REQUIRED ACTION | Please find the line that holds "This screenshot has width=1253, height=952." below and reproduce it, along with every line after it through the end, exactly and without pictures.

RECORDS FOR THE EXERCISE |
[Start of section]

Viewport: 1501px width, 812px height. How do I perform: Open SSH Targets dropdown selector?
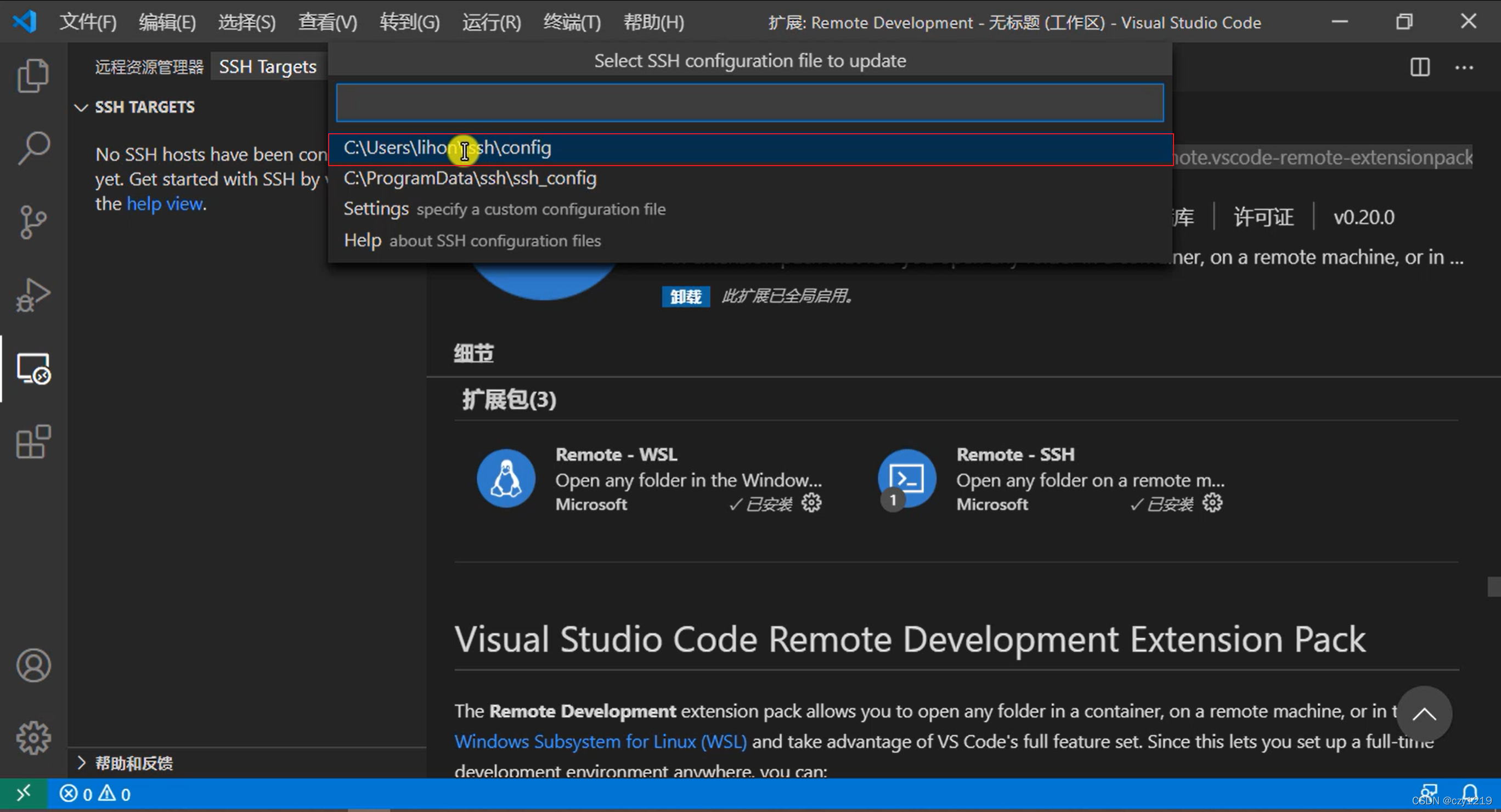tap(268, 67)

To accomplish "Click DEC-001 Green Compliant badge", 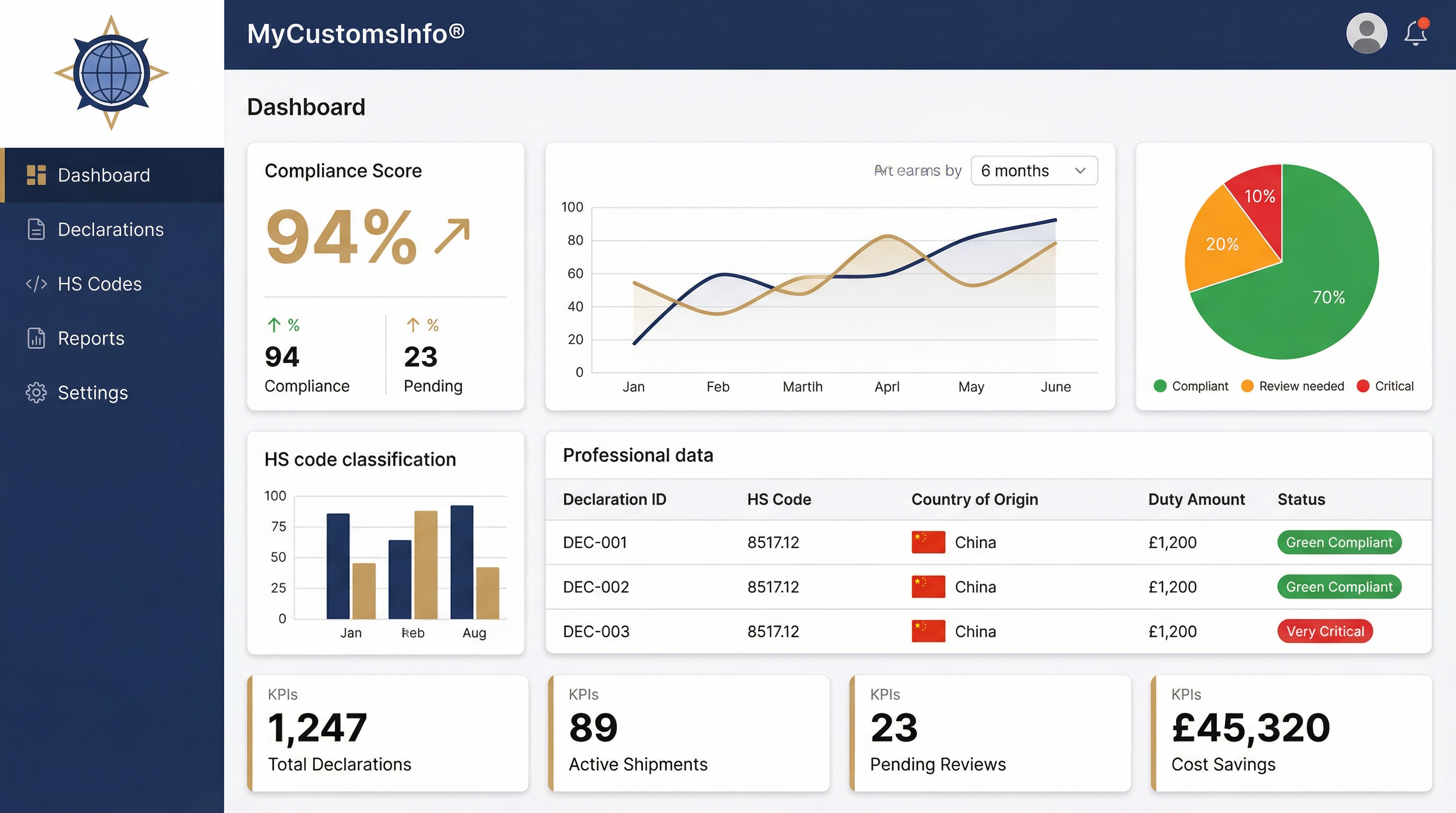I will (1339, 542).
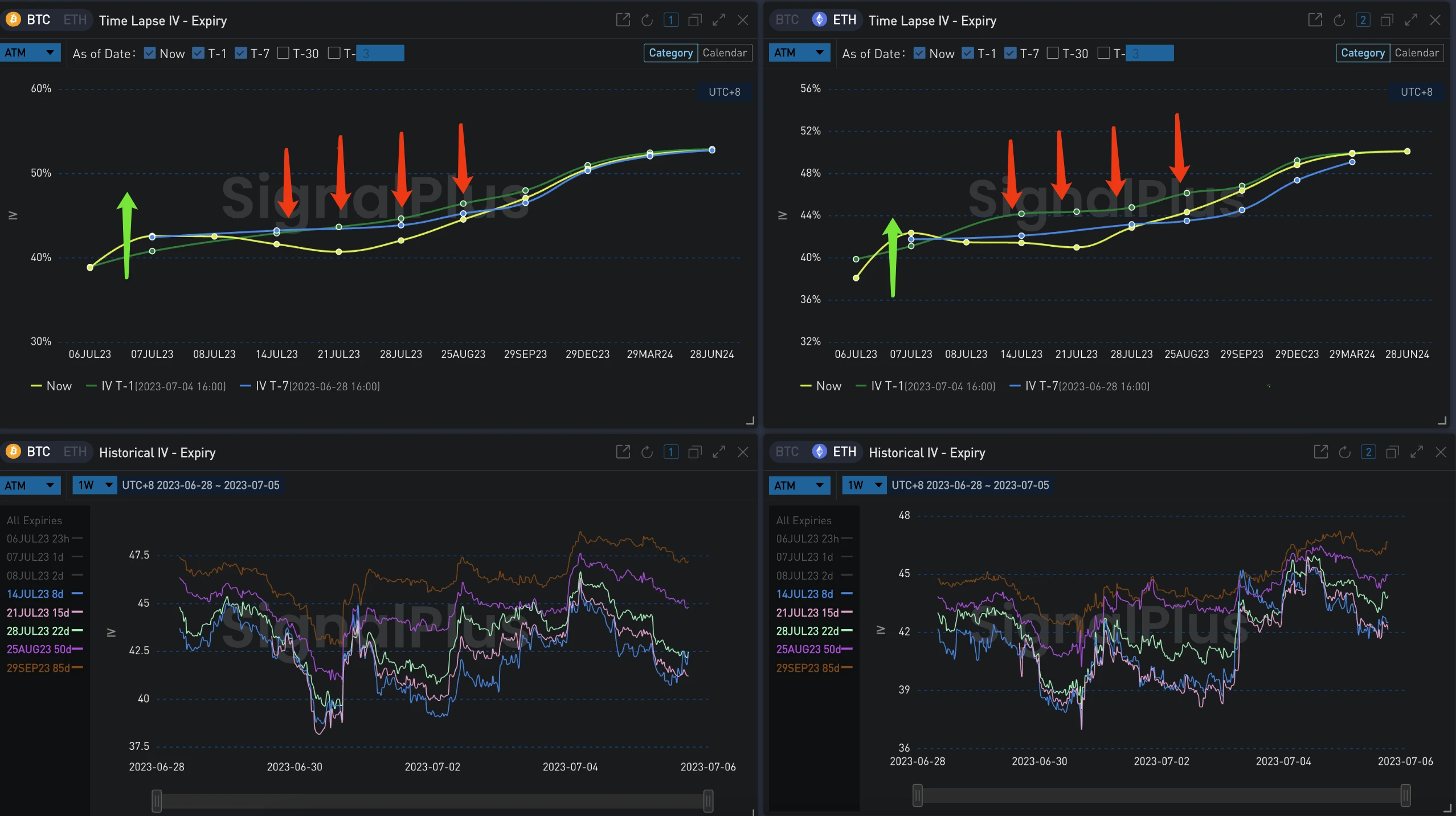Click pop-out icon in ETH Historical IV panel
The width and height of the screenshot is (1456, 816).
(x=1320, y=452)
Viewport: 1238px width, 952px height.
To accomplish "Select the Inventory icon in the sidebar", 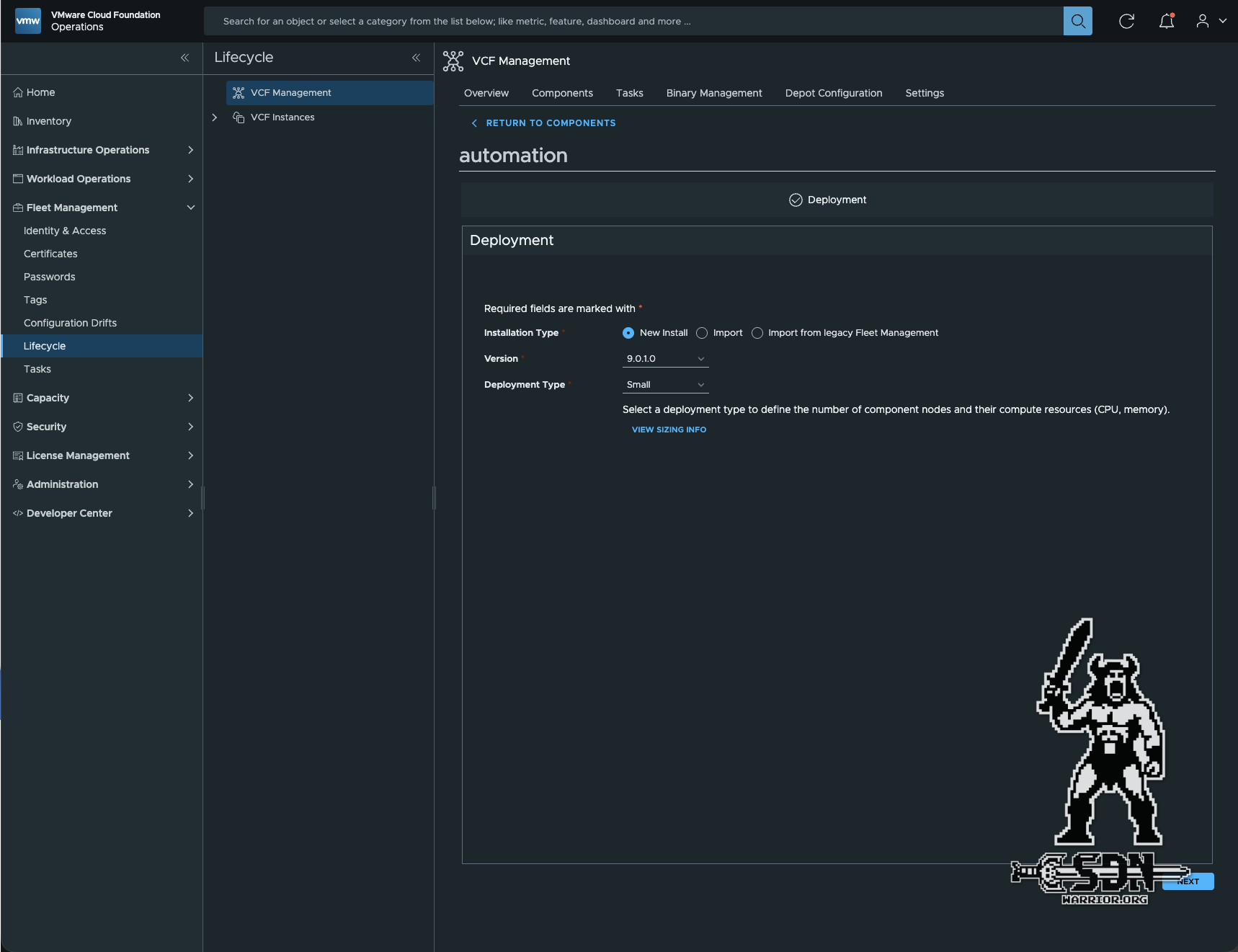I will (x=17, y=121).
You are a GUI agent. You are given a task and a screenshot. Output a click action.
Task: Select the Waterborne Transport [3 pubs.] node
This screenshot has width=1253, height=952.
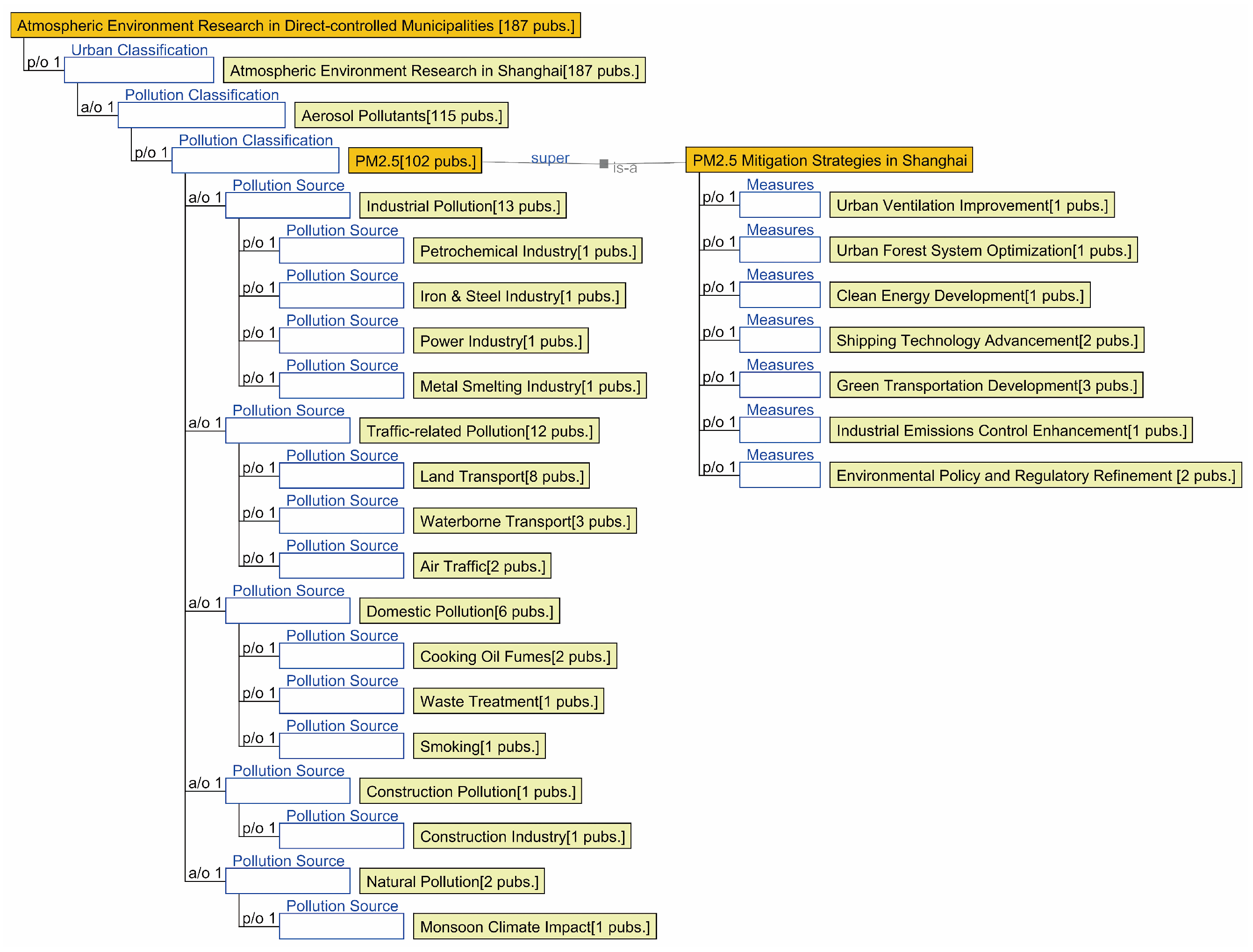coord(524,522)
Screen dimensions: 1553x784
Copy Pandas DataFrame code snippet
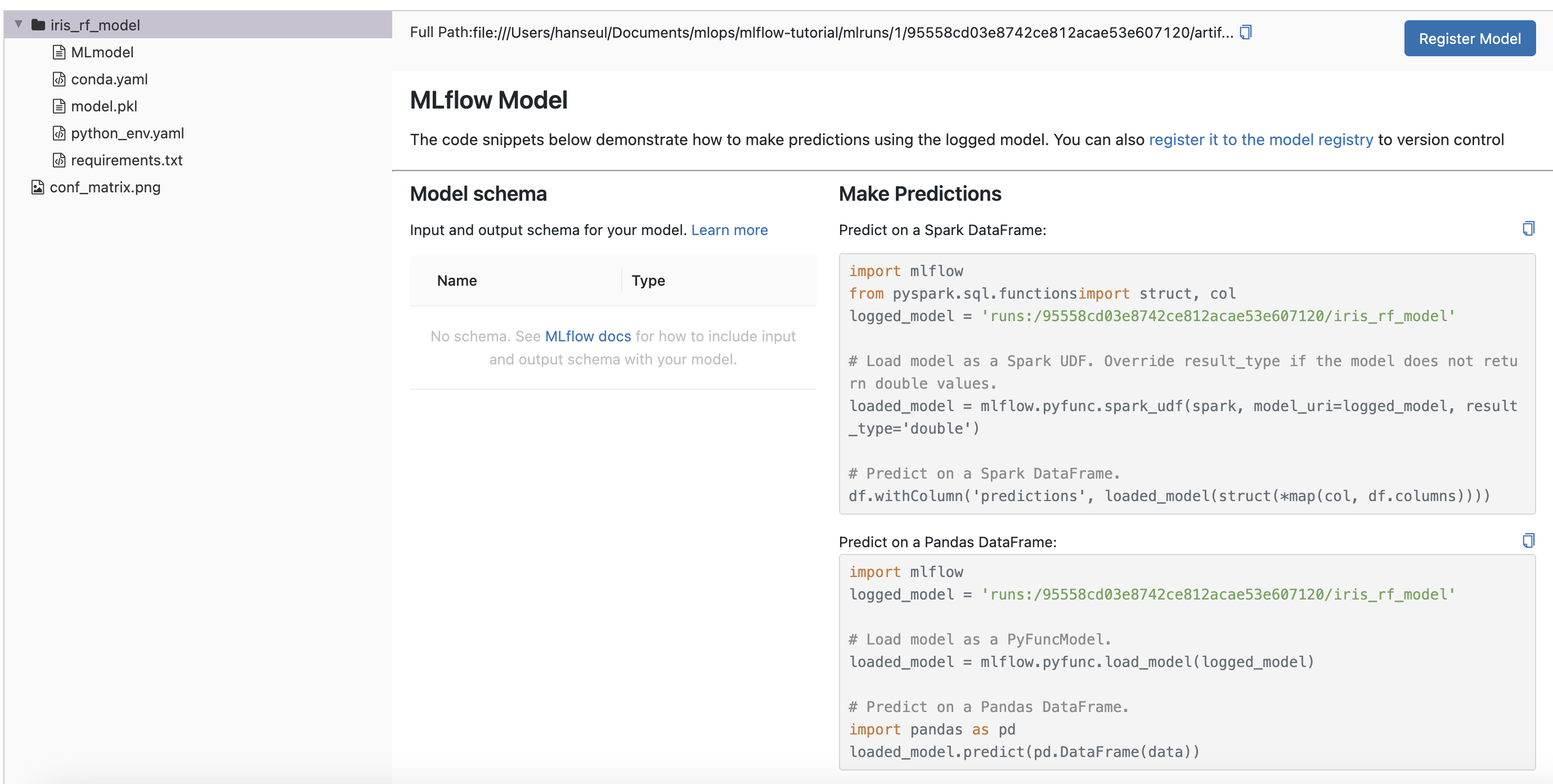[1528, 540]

[End of section]

WRITTEN RESPONSE |
This screenshot has width=1253, height=952.
coord(524,522)
Screen dimensions: 1553x784
Copy Pandas DataFrame code snippet
[1528, 540]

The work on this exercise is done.